Empiricists lean away from the innate module, but again we see them tending to argue that C-induction is like N-induction. Empiricists commonly suppose that understanding the process of learning a task like catching a ball is sufficient to account for learning a cultural action like nodding the head. There are many rival empirical learning theories, but time and again researchers assume that the process that accounts for N-based learning can account for language learning as well.
The authors also make a critical distinction between the evolutionary processes of N-based adaptation and C-based adaptation. They write:
natural selection cannot lead to the creation of dedicated, domain-specific learning mechanisms for solving C-induction problems (e.g., innate modules for language acquisition). By contrast, such mechanisms may be extremely important for solving N-induction problems. [p. 9]
An example of an N-based adaptation (mine, not taken from the paper) is frog co-ordination of eye-tongue for fly-catching. It has been well demonstrated that frogs use a reflex rather than learning when they shoot out a tongue and catch a fly on the wing. It must have taken many generations to evolve a tongue that can reach so far and to coordinate the action so that it can send the tongue exactly to the point where the eye sees the fly is headed. But once evolved, the situation is very stable. The laws of motion and the geometry of space do not change. So now natural selection conserves its achievement. Frogs may diverge into new species, but their tongue-eye coordination persists.
Meanwhile, it is much easier for a species to adapt some new social function to an existing ability. Chater & Christiansen argue that this process accounts for the evolution of syntax. The ability to vocalize or sign voluntarily was there, and we added the function. Whatever evolving occurred consisted of the functional behavior adapting to the nervous system. This process also explains why human speech is so much less stable than the frog’s reflex. Natural selection’s extremely strong powers of conservation are removed from the story. The result is an unstable system that changes but remains meaningful because the meaning is coordinated by each generation of speakers.
The N-induction/C-induction distinction strikes me as valuable and explanatory, but only to a point. Coordinated activities are not always so inevitable as the authors seem to suggest. Bird songs are a familiar example of coordinated activity between individuals that still requires much practice and genetic support. The birds’ FOXP2 gene seems to have altered in this regard. (See: Birds Also Use FOXP2) so it seems overly simple to say that natural selection has no role to play in C-based adaptations. On the other hand, it has been shown that zebra finches who learn a distorted version of the wild song, will over a few generations sing a song that is hardly distinguishable from the wild version, so there really is a tendency for the song to evolve toward the pattern common to the species. (See: A Cultural Law of Gravity) Thus, even in cases that seem to be a mix of N- and C-induction processes, something more than Darwinian or genetic determinism seems to be afoot.

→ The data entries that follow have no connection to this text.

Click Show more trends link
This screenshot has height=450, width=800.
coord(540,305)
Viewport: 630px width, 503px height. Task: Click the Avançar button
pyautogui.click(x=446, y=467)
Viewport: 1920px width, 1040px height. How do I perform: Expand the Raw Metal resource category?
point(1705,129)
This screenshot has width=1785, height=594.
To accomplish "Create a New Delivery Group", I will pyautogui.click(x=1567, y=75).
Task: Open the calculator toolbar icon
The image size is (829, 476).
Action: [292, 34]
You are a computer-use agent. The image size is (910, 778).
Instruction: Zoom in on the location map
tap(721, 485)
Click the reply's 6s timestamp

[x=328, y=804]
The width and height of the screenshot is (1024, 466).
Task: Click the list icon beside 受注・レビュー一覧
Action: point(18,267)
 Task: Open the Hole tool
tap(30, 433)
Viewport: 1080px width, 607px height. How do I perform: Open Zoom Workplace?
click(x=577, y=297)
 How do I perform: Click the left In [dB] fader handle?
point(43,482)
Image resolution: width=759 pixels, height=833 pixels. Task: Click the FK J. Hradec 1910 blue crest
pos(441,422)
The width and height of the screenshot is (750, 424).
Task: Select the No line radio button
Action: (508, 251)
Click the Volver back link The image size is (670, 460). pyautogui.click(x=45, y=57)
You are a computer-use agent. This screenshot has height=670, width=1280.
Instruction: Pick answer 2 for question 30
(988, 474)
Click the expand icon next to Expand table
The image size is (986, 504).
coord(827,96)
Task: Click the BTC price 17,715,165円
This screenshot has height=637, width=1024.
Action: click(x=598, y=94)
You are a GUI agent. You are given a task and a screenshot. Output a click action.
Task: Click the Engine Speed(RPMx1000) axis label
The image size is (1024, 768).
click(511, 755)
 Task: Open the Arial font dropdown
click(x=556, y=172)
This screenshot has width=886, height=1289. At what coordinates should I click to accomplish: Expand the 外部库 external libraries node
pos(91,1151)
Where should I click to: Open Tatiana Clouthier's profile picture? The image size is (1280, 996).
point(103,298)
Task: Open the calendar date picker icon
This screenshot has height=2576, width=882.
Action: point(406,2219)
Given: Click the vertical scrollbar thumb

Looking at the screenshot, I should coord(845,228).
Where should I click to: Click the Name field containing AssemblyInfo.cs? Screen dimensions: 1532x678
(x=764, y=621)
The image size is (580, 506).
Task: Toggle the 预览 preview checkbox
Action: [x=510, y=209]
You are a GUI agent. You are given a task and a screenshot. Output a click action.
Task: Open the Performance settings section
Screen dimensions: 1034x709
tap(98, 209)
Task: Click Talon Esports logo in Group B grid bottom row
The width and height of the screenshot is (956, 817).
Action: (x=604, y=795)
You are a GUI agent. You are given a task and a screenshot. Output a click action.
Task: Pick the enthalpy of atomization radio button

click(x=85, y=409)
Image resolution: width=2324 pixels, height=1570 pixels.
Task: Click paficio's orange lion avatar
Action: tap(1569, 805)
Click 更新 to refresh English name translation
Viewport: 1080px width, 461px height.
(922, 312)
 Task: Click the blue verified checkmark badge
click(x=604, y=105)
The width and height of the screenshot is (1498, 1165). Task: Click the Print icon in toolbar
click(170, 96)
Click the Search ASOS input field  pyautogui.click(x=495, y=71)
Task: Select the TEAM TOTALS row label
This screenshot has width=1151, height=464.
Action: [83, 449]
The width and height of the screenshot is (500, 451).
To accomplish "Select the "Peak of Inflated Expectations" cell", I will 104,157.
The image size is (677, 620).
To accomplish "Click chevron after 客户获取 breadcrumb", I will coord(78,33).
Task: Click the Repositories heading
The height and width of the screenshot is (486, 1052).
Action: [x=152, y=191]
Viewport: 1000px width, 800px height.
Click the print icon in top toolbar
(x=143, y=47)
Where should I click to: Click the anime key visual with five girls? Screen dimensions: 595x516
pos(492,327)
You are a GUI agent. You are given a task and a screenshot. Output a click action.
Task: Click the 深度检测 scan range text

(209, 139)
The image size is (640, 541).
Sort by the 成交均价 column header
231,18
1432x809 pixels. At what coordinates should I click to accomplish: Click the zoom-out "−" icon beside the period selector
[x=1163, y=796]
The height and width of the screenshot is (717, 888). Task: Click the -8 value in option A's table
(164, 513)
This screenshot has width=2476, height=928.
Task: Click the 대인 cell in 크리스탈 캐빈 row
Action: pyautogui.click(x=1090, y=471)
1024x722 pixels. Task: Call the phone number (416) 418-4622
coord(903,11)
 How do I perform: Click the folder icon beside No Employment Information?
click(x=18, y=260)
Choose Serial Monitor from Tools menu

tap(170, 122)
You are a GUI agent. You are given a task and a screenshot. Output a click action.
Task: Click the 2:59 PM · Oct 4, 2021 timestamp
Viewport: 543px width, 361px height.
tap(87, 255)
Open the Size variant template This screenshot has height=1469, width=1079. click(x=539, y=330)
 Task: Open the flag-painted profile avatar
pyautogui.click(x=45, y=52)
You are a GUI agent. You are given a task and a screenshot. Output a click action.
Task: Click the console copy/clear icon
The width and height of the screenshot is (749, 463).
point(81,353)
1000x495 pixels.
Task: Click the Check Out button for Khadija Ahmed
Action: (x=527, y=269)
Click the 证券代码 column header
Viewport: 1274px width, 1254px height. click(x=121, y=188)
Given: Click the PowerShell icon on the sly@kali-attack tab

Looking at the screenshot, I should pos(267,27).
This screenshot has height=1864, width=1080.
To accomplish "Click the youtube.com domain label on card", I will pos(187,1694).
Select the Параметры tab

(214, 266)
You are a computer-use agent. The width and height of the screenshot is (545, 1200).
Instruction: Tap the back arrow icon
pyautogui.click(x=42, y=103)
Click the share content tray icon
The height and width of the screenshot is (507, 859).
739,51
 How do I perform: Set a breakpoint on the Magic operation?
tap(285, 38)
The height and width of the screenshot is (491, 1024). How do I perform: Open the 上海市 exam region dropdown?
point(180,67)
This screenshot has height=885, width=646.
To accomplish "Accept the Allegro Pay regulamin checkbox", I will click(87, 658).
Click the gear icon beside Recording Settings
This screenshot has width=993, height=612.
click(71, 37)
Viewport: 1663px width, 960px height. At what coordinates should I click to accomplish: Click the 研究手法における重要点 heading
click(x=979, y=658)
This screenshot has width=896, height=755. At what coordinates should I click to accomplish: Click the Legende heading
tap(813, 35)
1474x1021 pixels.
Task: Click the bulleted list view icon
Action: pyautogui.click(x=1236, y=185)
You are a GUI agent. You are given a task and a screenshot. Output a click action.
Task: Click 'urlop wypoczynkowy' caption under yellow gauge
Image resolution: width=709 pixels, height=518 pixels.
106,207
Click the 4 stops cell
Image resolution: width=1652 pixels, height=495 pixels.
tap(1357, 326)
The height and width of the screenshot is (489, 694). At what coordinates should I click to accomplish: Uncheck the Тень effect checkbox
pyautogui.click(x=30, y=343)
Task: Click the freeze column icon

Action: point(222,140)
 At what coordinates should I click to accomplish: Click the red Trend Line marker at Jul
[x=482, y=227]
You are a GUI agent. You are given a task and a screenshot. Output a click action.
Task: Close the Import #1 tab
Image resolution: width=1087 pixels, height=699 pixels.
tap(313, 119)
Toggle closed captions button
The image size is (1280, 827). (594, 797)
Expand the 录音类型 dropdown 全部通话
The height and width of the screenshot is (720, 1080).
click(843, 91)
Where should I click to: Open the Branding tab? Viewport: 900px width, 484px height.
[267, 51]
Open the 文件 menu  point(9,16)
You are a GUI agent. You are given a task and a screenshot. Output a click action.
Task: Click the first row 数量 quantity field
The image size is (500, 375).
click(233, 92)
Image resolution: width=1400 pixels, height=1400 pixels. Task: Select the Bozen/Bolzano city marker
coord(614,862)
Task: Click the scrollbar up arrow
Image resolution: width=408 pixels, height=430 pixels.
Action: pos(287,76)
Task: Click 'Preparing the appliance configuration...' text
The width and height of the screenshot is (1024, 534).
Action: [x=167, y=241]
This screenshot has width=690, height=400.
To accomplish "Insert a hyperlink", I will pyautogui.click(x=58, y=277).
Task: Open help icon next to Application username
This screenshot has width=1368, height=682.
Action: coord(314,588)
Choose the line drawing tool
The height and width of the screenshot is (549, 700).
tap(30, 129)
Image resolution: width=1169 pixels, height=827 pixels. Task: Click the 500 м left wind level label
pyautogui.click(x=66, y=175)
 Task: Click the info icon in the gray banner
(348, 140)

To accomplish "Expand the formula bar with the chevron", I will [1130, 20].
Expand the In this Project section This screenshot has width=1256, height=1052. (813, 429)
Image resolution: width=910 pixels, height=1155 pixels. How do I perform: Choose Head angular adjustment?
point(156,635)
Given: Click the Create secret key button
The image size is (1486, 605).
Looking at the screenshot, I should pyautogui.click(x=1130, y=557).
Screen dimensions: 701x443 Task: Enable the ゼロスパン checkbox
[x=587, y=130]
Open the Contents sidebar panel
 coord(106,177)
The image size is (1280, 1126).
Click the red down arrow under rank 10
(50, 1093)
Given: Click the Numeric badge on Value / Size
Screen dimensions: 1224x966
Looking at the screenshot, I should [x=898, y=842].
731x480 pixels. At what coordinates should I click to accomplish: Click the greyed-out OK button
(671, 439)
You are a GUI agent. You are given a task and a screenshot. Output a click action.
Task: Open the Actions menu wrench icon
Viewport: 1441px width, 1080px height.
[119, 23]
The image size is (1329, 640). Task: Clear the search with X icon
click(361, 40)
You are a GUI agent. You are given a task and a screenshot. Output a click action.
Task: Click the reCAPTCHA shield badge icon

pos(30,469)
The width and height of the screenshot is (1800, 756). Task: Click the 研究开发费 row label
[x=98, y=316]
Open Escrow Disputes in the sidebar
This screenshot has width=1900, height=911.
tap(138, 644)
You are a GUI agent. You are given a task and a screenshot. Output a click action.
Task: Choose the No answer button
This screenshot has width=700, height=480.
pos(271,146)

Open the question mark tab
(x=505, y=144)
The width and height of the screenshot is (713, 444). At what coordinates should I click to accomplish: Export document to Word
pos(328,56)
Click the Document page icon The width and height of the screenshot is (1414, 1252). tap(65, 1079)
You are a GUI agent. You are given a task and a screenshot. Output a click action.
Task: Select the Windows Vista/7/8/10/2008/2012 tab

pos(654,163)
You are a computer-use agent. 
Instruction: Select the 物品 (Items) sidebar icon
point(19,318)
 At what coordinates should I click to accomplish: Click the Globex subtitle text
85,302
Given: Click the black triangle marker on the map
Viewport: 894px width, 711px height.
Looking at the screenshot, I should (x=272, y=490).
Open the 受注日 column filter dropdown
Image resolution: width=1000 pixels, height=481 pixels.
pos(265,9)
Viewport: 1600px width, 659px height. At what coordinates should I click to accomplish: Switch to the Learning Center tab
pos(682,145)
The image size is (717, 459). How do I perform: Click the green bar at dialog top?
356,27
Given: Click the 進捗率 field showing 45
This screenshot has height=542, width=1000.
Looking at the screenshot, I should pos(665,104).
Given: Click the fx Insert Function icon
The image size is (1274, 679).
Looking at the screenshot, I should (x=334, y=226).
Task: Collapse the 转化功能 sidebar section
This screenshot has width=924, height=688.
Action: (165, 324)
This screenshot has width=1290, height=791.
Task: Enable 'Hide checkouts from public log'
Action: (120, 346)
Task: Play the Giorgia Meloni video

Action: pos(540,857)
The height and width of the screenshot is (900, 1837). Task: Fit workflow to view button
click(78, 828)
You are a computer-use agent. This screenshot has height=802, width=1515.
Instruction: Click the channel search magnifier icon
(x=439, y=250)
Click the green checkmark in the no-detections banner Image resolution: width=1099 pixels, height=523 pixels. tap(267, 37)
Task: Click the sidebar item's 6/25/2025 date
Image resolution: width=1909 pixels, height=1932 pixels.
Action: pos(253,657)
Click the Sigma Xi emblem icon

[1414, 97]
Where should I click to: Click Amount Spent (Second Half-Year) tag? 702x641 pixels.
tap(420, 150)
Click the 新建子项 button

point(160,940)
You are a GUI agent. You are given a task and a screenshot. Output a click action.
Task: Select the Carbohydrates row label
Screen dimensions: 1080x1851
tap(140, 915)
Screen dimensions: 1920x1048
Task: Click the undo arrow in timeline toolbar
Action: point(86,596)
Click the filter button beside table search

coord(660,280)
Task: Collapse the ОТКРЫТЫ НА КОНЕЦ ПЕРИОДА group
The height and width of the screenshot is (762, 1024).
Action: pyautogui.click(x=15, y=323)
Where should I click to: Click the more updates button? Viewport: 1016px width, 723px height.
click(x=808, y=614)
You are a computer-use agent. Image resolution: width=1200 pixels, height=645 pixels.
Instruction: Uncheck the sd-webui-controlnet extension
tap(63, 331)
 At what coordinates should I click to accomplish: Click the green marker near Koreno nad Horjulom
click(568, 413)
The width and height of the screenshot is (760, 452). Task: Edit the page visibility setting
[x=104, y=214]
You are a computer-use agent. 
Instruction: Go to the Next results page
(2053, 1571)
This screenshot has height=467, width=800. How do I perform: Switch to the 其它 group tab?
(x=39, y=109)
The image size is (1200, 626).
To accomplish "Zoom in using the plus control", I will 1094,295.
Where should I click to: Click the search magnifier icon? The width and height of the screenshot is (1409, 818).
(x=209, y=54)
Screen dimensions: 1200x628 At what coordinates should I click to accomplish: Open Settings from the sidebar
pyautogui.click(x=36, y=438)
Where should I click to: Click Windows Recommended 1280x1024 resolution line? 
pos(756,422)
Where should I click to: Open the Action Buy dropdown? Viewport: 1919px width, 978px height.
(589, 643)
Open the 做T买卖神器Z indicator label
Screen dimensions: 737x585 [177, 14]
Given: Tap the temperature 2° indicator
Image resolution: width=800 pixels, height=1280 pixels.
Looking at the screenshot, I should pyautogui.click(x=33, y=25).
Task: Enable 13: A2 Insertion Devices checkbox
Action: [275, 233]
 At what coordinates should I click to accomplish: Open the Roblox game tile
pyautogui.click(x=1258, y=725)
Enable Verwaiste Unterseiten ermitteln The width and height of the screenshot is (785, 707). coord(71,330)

If this blog’s suspicion that the human lineage was engaged in some form of speech at least 2.5 million years ago is anywhere near right, at least some of the many mental and vocal changes in human anatomy during that long history probably had something to do with making speech richer. I’m not ready to throw out Terrence Deacon’s concept of body-language co-evolution just yet, but I will try to be clear in my mind and my writing about whether I’m talking about N- or C-based mastery.